Hal itu disampaikan Lasarus Indou saat mempertahankan disertasinya kepada Tim Penguji UNIPA di Manokwari, Kamis.
Lasarus mengemukakan bahwa pemerintah sejauh ini belum melakukan upaya maksimal dengan memberi perhatian pada sejumlah faktor dalam kegiatan pemberdayaan komunitas adat terpencil.
"Pemberdayaan komunitas adat terpencil sesungguhnya adalah upaya membuka aksesibilitas masyarakat terdalam, terluar dan terpencil (3T) untuk meningkatkan kesejahteraan masyarakat tradisional," jelas Lasarus.
Masyarakat yang bermukim di tiga daerah itu,katanya, hingga kini masih terikat erat dengan kehidupan tradisional.
Karena itu Lasarus merekomendasikan beberapa perlakuan tambahan yang harus diperhatikan dalam dalam pelaksanaan model pemberdayaan komunitas adat terpencil yaitu faktor lingkungan yang mencakup etnobotani, etnozoologi, dan etnoekologi, sosial budaya, ekonomi dan kelembagaan.

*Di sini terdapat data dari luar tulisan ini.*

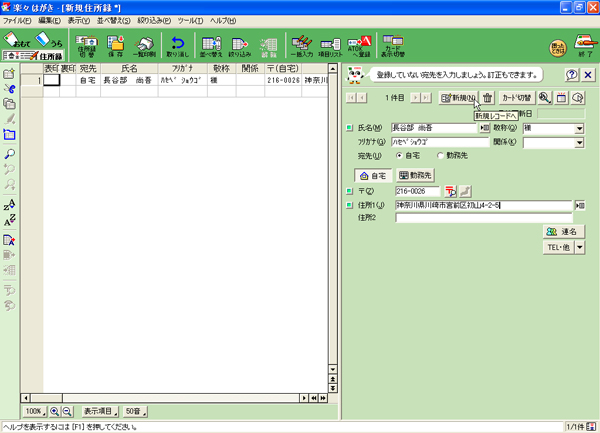Click the help question mark icon
The height and width of the screenshot is (433, 600).
click(571, 75)
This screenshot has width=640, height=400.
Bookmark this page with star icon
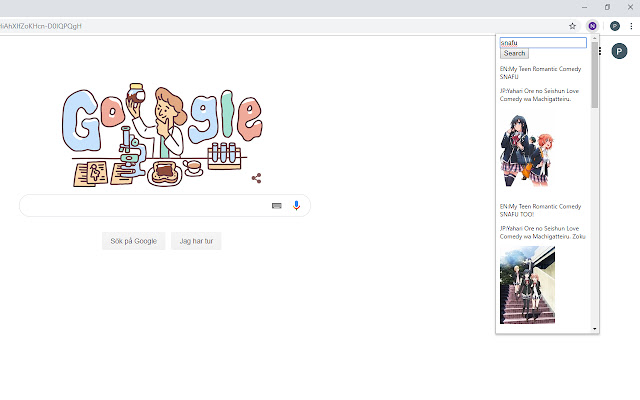tap(573, 26)
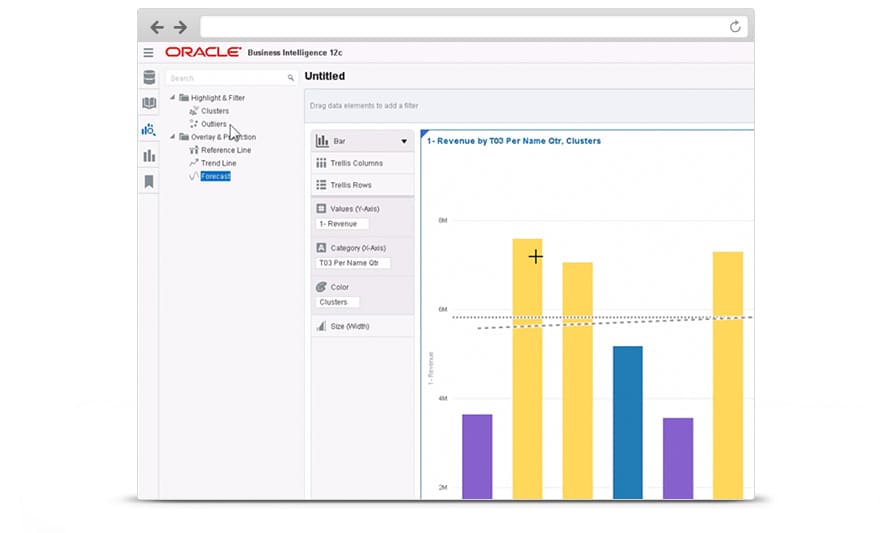Viewport: 880px width, 533px height.
Task: Open the hamburger menu beside Oracle logo
Action: pyautogui.click(x=148, y=52)
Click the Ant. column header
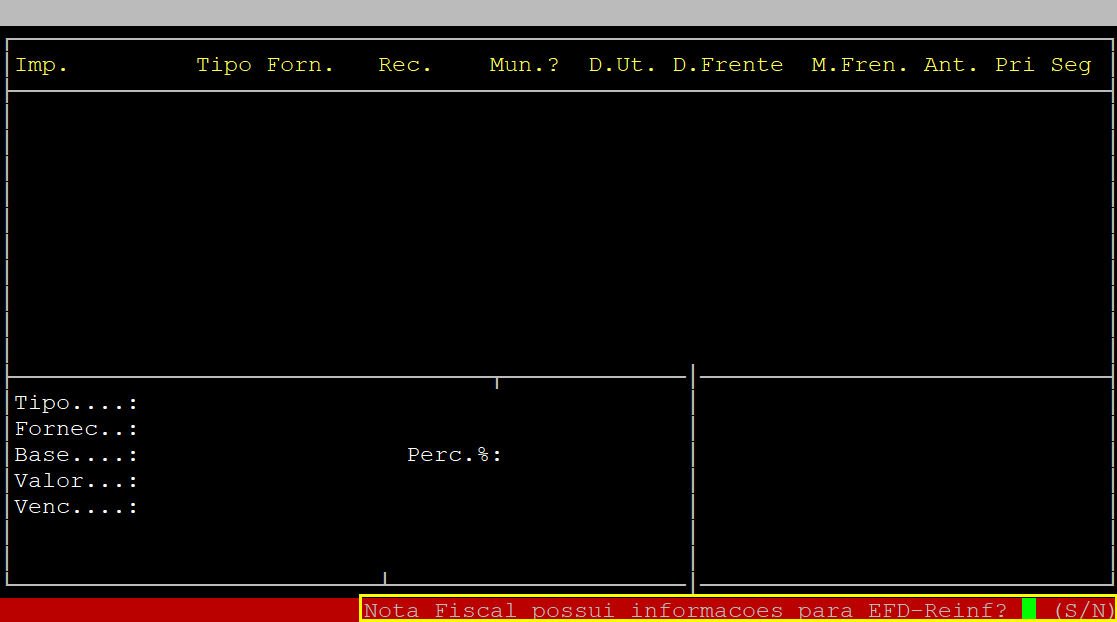Image resolution: width=1117 pixels, height=622 pixels. point(951,65)
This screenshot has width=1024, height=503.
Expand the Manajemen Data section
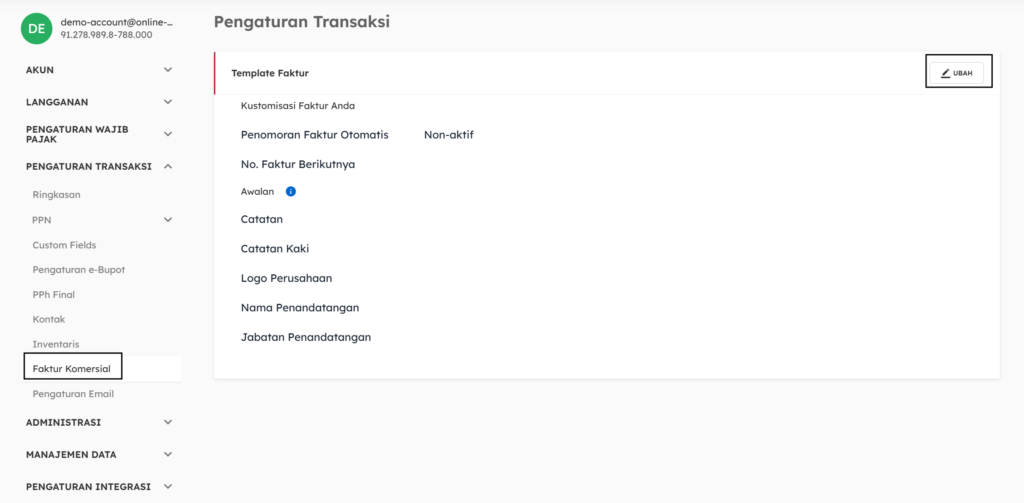pos(168,454)
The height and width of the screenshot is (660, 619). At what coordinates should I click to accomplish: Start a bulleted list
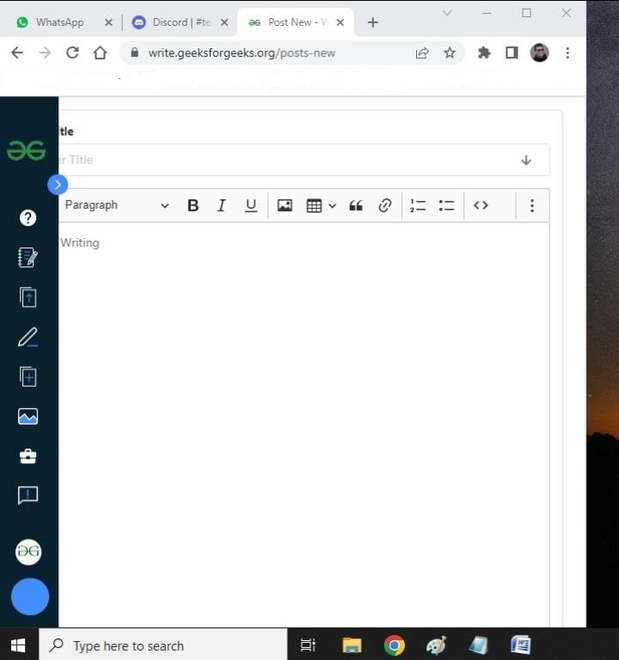click(x=446, y=205)
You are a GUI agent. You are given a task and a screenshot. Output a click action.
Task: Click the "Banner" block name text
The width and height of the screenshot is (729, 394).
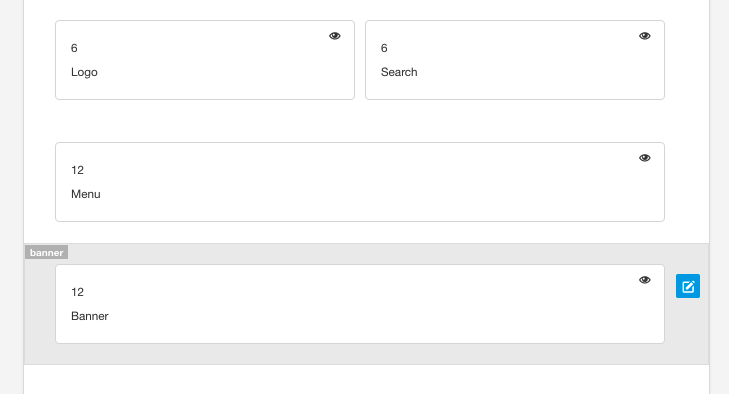(x=90, y=316)
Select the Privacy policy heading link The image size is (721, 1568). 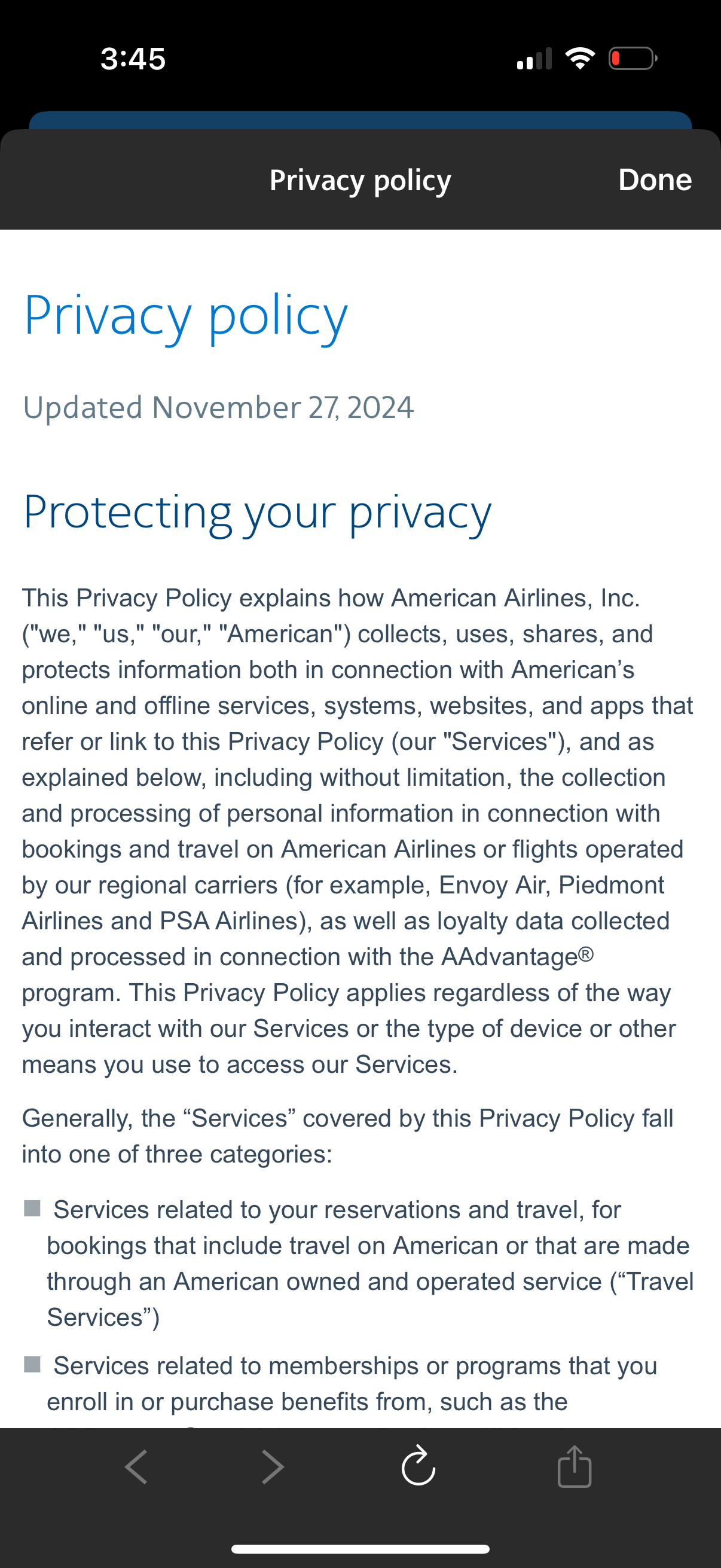coord(184,315)
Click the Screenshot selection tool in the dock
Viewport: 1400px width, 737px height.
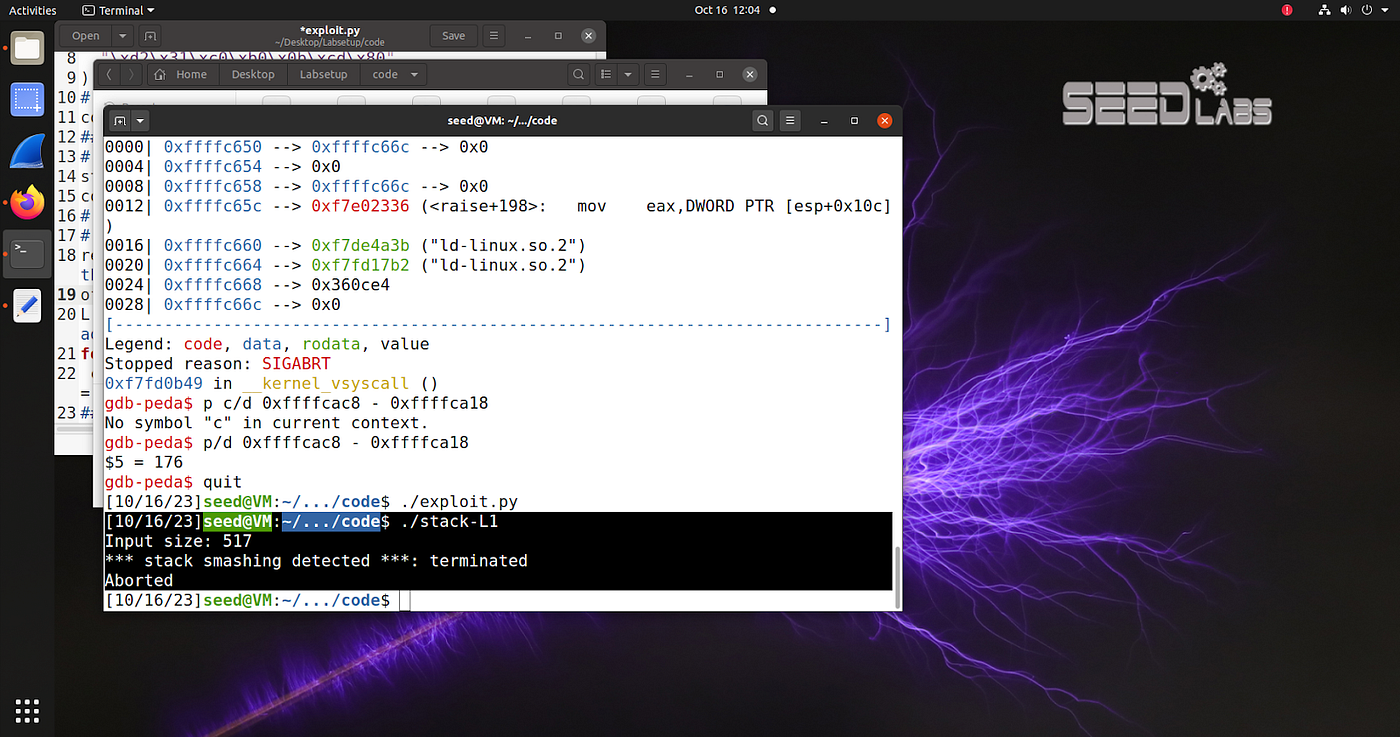(x=26, y=99)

Program pemberdayaan komunitas adat terpencil di Papua Barat telah berlangsung sejak 2018, namun hingga kini masih tersisa 8.260 jiwa yang belum diberdayakan.
"Kami mendorong agar Pemda Manokwari Selatan, Teluk Wondama dan Pegunungan Arfak dapat menggunakan hasil penelitian ini sebagai referensi dalam menyusun rencana strategis (Renstra) atau RPJMD sehingga tujuan pembangunan berkelanjutan dapat tercapai," ujar Sagrim.